Work instructions:
• 1. Check each statement against the travel text about Lyon and London below. For (a), (b), and (c), answer yes or no, and quote the words from the text that decide it. (a) Most people in Lyon spoke English. (b) The outdoor market in Lyon is held in the mornings. (c) The Frida Kahlo exhibit was at the Tate Modern.
• 2. In the travel text about Lyon and London below, what were the mosaics, statues, and glass inside the Basilique de Notre Dame de Lyon devoted to?
• 3. Write the next part of the travel text about Lyon and London below, starting after its last sentence.

Exercise text:
.....

After the museum, we went to explore some of the passageways in Vieux Lyon--leading to beautiful courtyards. It was really cool.
Then up the hill to the Roman Theatres and the Basilique de Notre Dame de Lyon. This church was spectacular! Inside were elaborate mosaics, beautiful statues, and glass all devoted to Mary. It was beautiful.
Lyon is also known for its food. I was a little scared at first because my French is bad and virtually no one in Lyon spoke English. But we got by just fine. The restaurants were great, and in the mornings there's an outdoor market where we bought a picnic including some of the best grapes I've ever had.
London (as told from my trip journal)
Besides the Alabama 3 concert, the Royal Library, and the Dali museum, we were also lucky enough to catch a Frida Kahlo exhibit at the Tate Modern. Truly a treat to finally see her paintings up close.

.....

Data to examine:
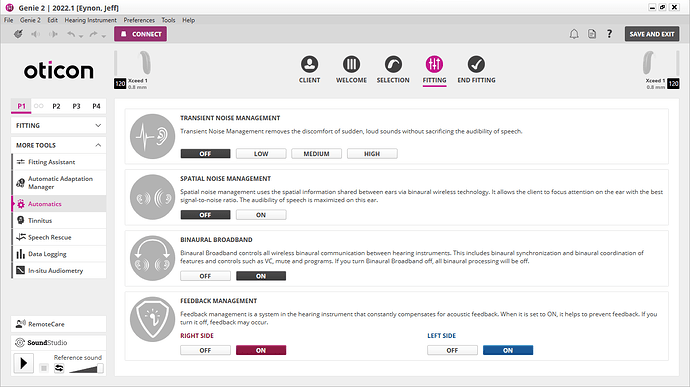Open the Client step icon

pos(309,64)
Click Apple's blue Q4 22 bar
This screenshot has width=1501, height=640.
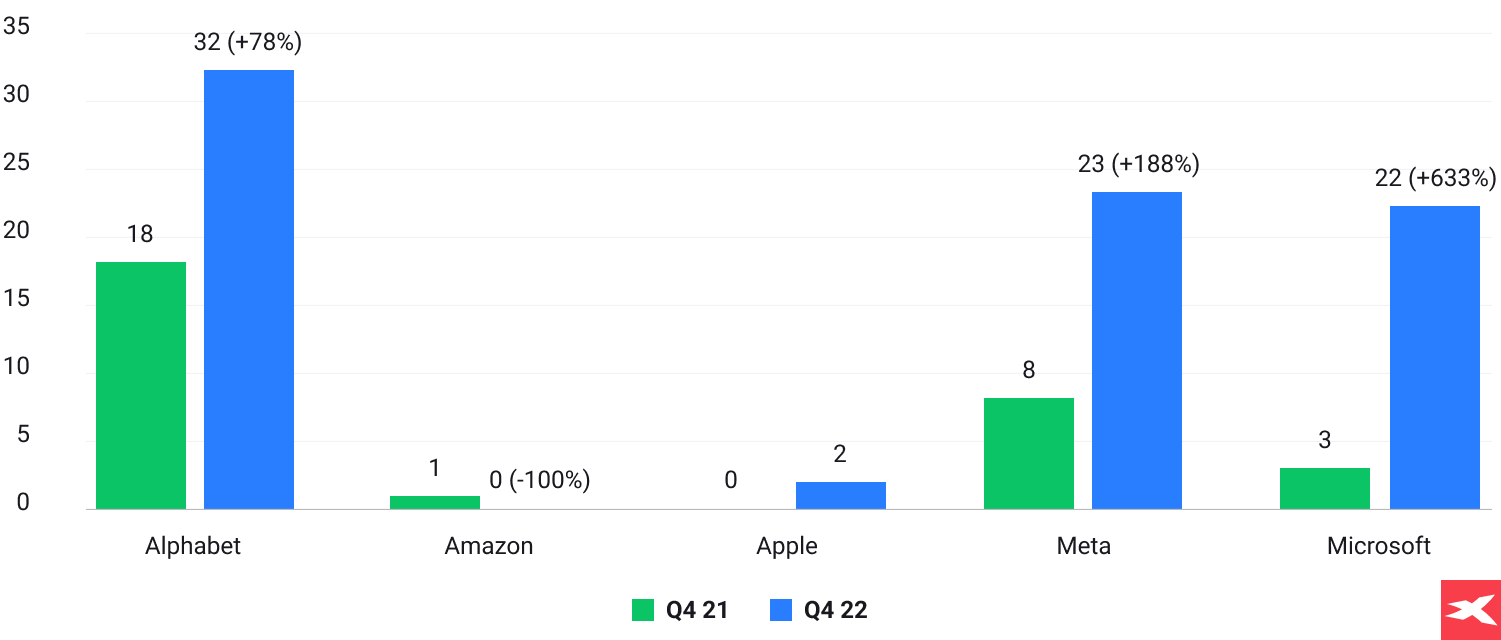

.....

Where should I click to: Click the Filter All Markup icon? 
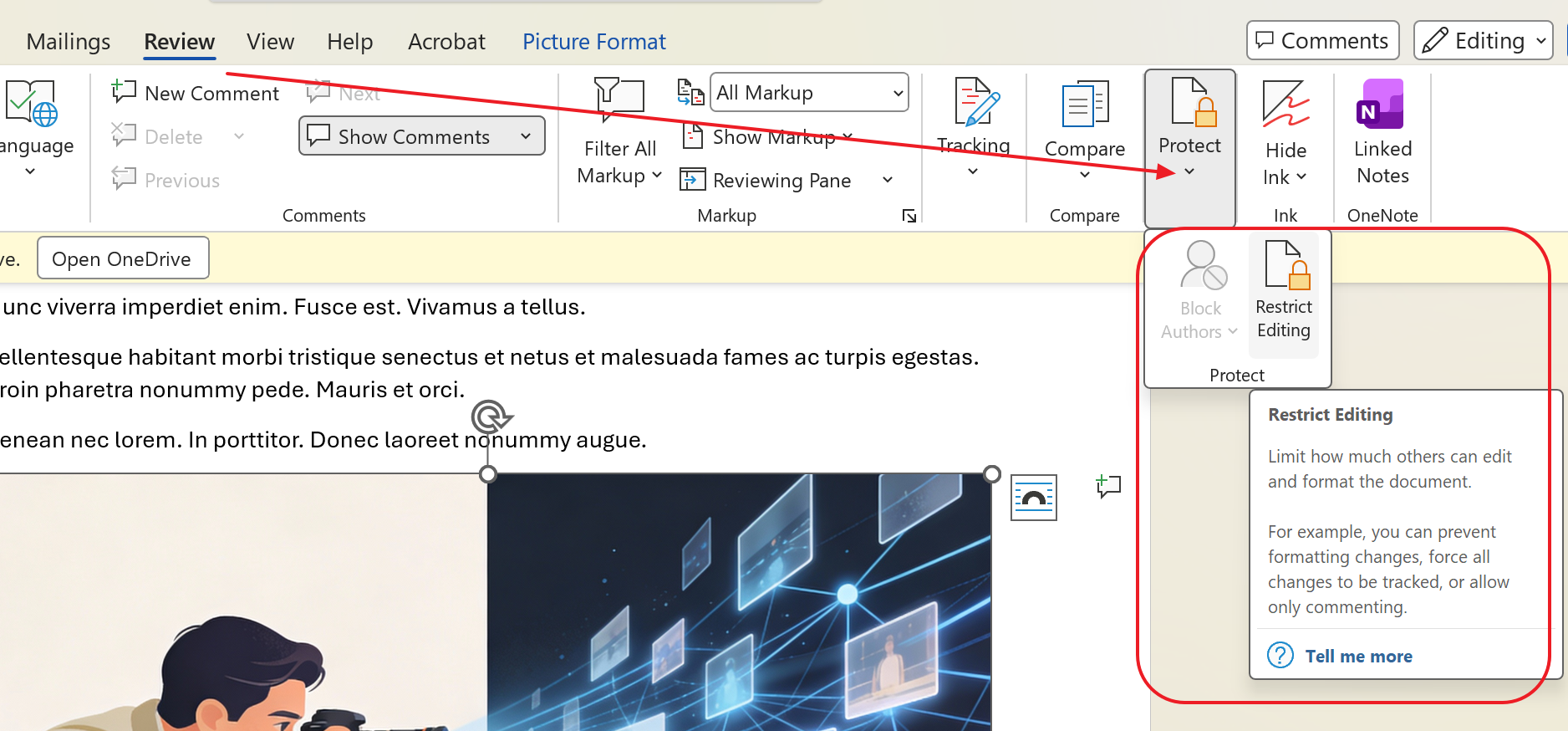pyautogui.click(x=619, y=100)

.....

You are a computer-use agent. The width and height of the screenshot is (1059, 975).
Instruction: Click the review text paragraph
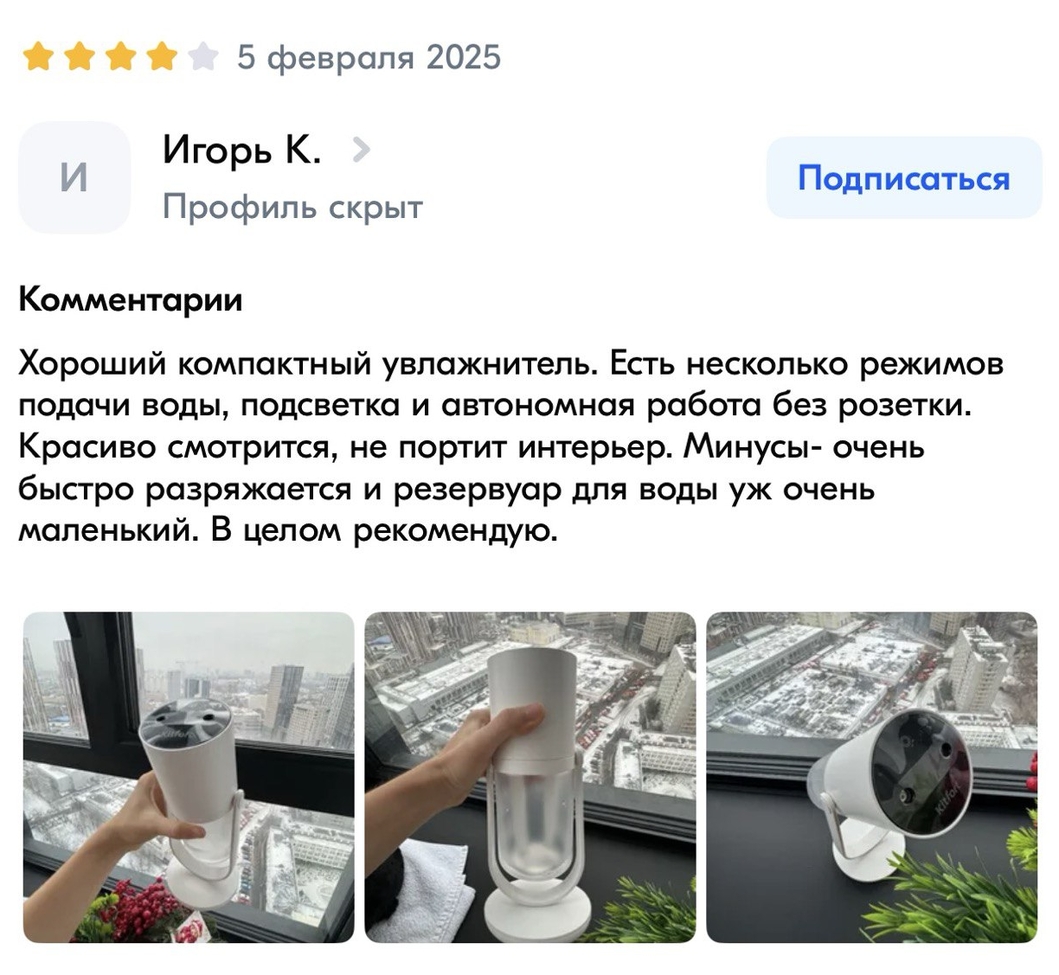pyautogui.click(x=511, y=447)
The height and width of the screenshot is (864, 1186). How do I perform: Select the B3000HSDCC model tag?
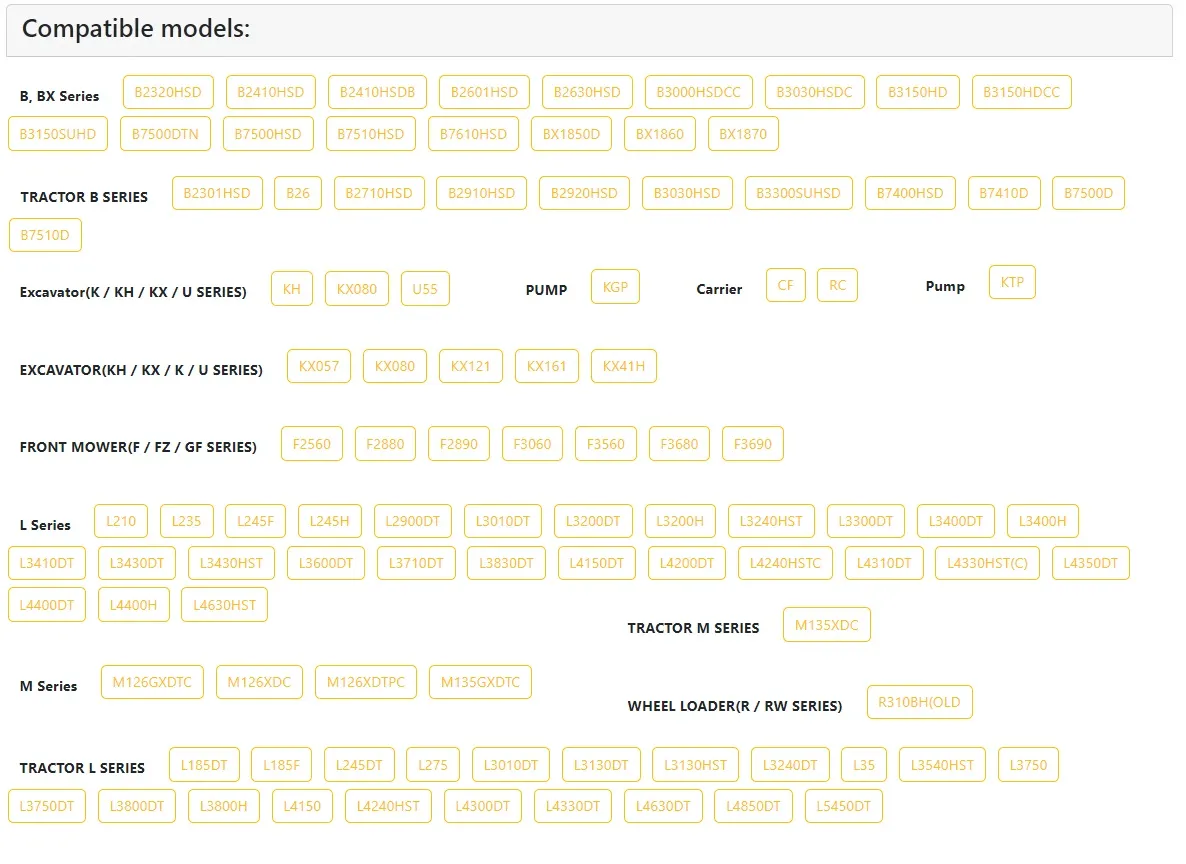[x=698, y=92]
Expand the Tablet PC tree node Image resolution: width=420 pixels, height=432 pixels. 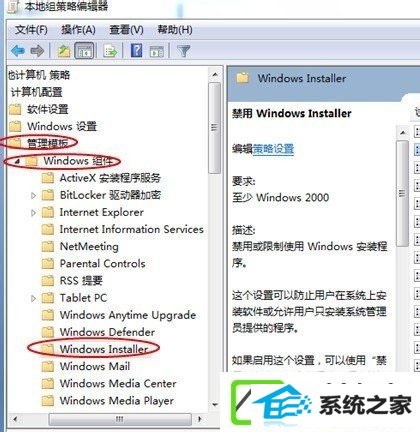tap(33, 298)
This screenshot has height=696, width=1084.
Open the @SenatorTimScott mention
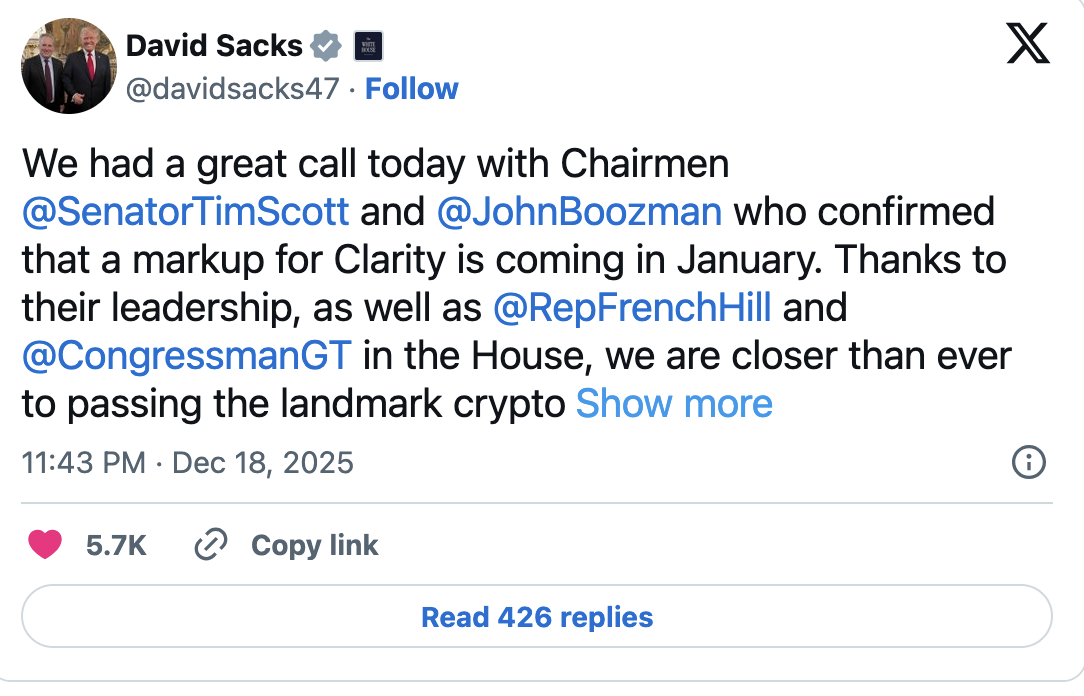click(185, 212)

.....

Numbered answers:
• 1.
(a) No: "virtually no one in Lyon spoke English"
(b) Yes: "in the mornings there's an outdoor market"
(c) Yes: "catch a Frida Kahlo exhibit at the Tate Modern"

• 2. They were all devoted to Mary.

• 3.
Also saw the exhibit at the Royal Gallery--used Rick Steve's Tour because we only had about 2hrs. BUt that was perfect. Started in Medieval times and ended with the impressionists. Highlights were the 2 Vermeers (standing and sitting at virginals)--I never realized they were a pair representing virgin/whore archetypes. And two van Gogh's--Sunflowers and his Chair. I never knew before that Impressionism could be viewed as a response to the invention of the camera.
We also went to a production of the Tempest at the Globe. It was disappointing for V. but I enjoyed it. It was difficult because they decided to cast just 3 actors for all 11 parts, plus 3 actresses for Iris, Ceres, and Juno. My guess is that this was an attempt to highlight the point of view that Prospero had just lost his marbles, and he was spending way too much time inside his own head, so to speak. It almost worked, but I think the starkness--no props or costume changes--aked just a little too much of the audience's imagination. I had trouble following, and I've read the play at least twice and seen at least 2 other productions.
Sunday, September 25, 2005
I have returned
I'm back. Got in late last night, and after a good night's rest, I'm pretty sure I can convince myself that it is now 9am, not 6pm.
I meant to post more during the trip, but the wireless revolution has apparently done quite a number on internet cafes.
Watch for highlights I've transferred from my trip journal.
Today I've got to go shopping for some work clothes. My new job starts Tuesday.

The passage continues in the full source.